Ma come è nato, il perché e che futuro avrà questo progetto lo spiega il direttore di Villa Rufolo, Secondo Amalfitano, suo ideatore e primo sostenitore.
Direttore, come è nato #ReidRavello?
L’impatto con Sir Francis Nevile Reid è stato per me abbastanza traumatico nel senso che avendone solo una conoscenza superficiale, allorquando ho iniziato ad approfondire il suo pensiero e le sue attività, ho subito un vero e proprio scossone dovuto alla statura di questo personaggio. Posso dire, in estrema sintesi, oggi Ravello senza Reid racconterebbe tutta un’altra storia.
Quali sono i meriti maggiori di questo straordinario personaggio?
Grazie a Reid oggi Ravello può vantare uno dei monumenti più visitati e meglio conservati d’Italia. Senza Reid non ci sarebbe mai stata la scoperta da parte di Richard Wagner del ‘magico giardino di Klingsor’; senza quella scoperta oggi non avremmo il Ravello Festival e Ravello, di sicuro, non sarebbe Città della Musica. Altro suo grande merito è stato quello di praticare, nel 1800, la responsabilità sociale d’impresa entrata poi a far parte quasi del DNA della nostra società.
Quindi questo progetto nasce per rendere merito a questo nostro illustre concittadino?
#ReidRavello non è un progetto celebrativo ma un vero e proprio progetto che mira a perpetrare la presenza di questo grande personaggio al quale dobbiamo molto.
Abbiamo già scritto della validità e dell’ottima ricaduta del progetto. Quali sono gli aspetti che ritiene più importanti come ricaduta sul tessuto sociale ed economico ravellese?

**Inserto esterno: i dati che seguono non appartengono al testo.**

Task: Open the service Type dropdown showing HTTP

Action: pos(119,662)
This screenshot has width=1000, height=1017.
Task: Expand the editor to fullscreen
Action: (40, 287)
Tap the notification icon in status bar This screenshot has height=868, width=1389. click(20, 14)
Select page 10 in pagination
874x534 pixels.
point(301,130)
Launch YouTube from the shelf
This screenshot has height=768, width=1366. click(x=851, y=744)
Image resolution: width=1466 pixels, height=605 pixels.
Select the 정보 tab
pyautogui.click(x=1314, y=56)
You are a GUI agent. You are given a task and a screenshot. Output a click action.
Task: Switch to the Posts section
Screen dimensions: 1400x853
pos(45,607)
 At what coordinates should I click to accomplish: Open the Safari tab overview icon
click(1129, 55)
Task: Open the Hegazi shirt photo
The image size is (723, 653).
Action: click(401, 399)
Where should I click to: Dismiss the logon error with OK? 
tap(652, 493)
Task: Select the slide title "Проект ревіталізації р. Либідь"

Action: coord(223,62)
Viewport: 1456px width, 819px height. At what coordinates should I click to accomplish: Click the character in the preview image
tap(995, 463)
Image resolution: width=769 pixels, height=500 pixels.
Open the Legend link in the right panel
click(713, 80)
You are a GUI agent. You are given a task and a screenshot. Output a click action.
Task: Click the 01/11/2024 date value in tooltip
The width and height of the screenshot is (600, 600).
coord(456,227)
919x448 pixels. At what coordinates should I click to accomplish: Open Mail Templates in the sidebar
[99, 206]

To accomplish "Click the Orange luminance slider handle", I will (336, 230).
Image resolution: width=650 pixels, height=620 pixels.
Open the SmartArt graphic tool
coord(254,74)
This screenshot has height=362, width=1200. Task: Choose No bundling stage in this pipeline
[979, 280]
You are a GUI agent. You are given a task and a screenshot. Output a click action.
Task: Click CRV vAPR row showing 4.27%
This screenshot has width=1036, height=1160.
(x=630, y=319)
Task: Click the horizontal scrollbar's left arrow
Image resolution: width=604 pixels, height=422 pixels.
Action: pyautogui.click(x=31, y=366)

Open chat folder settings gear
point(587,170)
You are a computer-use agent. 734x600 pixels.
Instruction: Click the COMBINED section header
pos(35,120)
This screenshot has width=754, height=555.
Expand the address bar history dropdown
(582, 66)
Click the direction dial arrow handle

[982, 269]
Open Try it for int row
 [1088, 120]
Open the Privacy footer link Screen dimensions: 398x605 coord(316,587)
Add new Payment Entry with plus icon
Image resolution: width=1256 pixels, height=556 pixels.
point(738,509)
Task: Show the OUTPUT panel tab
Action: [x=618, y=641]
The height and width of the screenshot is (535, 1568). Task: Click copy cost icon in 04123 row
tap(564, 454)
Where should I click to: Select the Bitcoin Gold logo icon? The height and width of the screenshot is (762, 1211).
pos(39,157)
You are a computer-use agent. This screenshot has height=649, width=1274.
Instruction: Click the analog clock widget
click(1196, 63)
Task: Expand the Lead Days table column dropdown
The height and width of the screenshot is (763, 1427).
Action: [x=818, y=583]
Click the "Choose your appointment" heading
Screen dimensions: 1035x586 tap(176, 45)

Sono diversi ma mi piace sottolinearne due: non ha prezzo verificare che attraverso il progetto siamo riusciti a dare a diversi nostri concittadini uno scopo di vita molto forte. L’altro aspetto, la cui portata sfugge ai più, è che con la presenza di questi ‘angeli custodi’ garantiamo ai turisti la sopravvivenza di uno dei pochi luoghi, se non l’unico, dove il mondo può impattare ‘l’identità ravellese’. Oramai alberghi, ristoranti, attività commerciali, vedono sempre più coinvolti maestranze non ravellesi per cui è forte il rischio di una globalizzazione invasiva.
Che futuro avrà questo progetto?
Per quanto mi riguarda è un progetto senza una fine. Con il 2018 esauriremo la sponsorizzazione di Jti Italia ma la valenza dell’iniziativa è talmente alta da giustificare l’utilizzo di una briciola degli incassi di Villa Rufolo.